__What is being asked__. Word for word, repeat each line of the listing below.

---+---

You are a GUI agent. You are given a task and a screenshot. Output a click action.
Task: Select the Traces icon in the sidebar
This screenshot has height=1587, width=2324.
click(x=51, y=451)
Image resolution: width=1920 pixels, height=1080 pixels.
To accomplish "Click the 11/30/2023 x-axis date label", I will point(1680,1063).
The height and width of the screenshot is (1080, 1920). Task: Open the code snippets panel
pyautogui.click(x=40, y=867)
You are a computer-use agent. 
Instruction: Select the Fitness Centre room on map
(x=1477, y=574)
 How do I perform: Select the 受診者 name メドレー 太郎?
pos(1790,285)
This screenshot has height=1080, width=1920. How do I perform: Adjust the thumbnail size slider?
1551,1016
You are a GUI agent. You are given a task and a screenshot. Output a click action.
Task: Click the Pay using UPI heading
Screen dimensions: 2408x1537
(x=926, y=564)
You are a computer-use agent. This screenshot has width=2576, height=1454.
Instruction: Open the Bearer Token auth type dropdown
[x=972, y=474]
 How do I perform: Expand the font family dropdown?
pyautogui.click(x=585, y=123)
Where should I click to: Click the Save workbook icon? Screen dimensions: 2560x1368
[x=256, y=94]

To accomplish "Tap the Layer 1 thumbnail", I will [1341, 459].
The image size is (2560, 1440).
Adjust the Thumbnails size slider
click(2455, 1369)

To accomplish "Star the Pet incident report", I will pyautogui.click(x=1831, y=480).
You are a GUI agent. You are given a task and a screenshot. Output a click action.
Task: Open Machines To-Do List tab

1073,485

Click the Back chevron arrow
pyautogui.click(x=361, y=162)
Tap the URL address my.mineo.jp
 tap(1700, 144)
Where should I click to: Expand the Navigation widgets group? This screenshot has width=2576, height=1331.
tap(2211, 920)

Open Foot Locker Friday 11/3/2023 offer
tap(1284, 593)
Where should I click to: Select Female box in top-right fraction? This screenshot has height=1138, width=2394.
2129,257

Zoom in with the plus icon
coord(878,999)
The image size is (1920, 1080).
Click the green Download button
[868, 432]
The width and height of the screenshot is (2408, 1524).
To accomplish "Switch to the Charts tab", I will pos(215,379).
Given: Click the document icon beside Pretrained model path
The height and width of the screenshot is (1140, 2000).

---+---

__Answer box__.
You are a GUI agent. You are given a task and a screenshot. Output a click action.
Task: Select the Traces icon in the sidebar
This screenshot has height=1587, width=2324.
click(x=51, y=451)
Image resolution: width=1920 pixels, height=1080 pixels.
To accomplish "Click the 11/30/2023 x-axis date label", I will point(1680,1063).
The height and width of the screenshot is (1080, 1920). Task: Open the code snippets panel
pyautogui.click(x=40, y=867)
You are a computer-use agent. 
Instruction: Select the Fitness Centre room on map
(x=1477, y=574)
 How do I perform: Select the 受診者 name メドレー 太郎?
pos(1790,285)
This screenshot has height=1080, width=1920. How do I perform: Adjust the thumbnail size slider?
1551,1016
You are a GUI agent. You are given a task and a screenshot. Output a click action.
Task: Click the Pay using UPI heading
Screen dimensions: 2408x1537
(x=926, y=564)
You are a computer-use agent. This screenshot has width=2576, height=1454.
Instruction: Open the Bearer Token auth type dropdown
[x=972, y=474]
 How do I perform: Expand the font family dropdown?
pyautogui.click(x=585, y=123)
Where should I click to: Click the Save workbook icon? Screen dimensions: 2560x1368
[x=256, y=94]

To accomplish "Tap the Layer 1 thumbnail", I will [1341, 459].
The image size is (2560, 1440).
Adjust the Thumbnails size slider
click(2455, 1369)

To accomplish "Star the Pet incident report", I will pyautogui.click(x=1831, y=480).
You are a GUI agent. You are given a task and a screenshot. Output a click action.
Task: Open Machines To-Do List tab

1073,485

Click the Back chevron arrow
pyautogui.click(x=361, y=162)
Tap the URL address my.mineo.jp
 tap(1700, 144)
Where should I click to: Expand the Navigation widgets group? This screenshot has width=2576, height=1331.
tap(2211, 920)

Open Foot Locker Friday 11/3/2023 offer
tap(1284, 593)
Where should I click to: Select Female box in top-right fraction? This screenshot has height=1138, width=2394.
2129,257

Zoom in with the plus icon
coord(878,999)
The image size is (1920, 1080).
Click the green Download button
[868, 432]
The width and height of the screenshot is (2408, 1524).
To accomplish "Switch to the Charts tab", I will pos(215,379).
Given: Click the document icon beside Pretrained model path
The height and width of the screenshot is (1140, 2000).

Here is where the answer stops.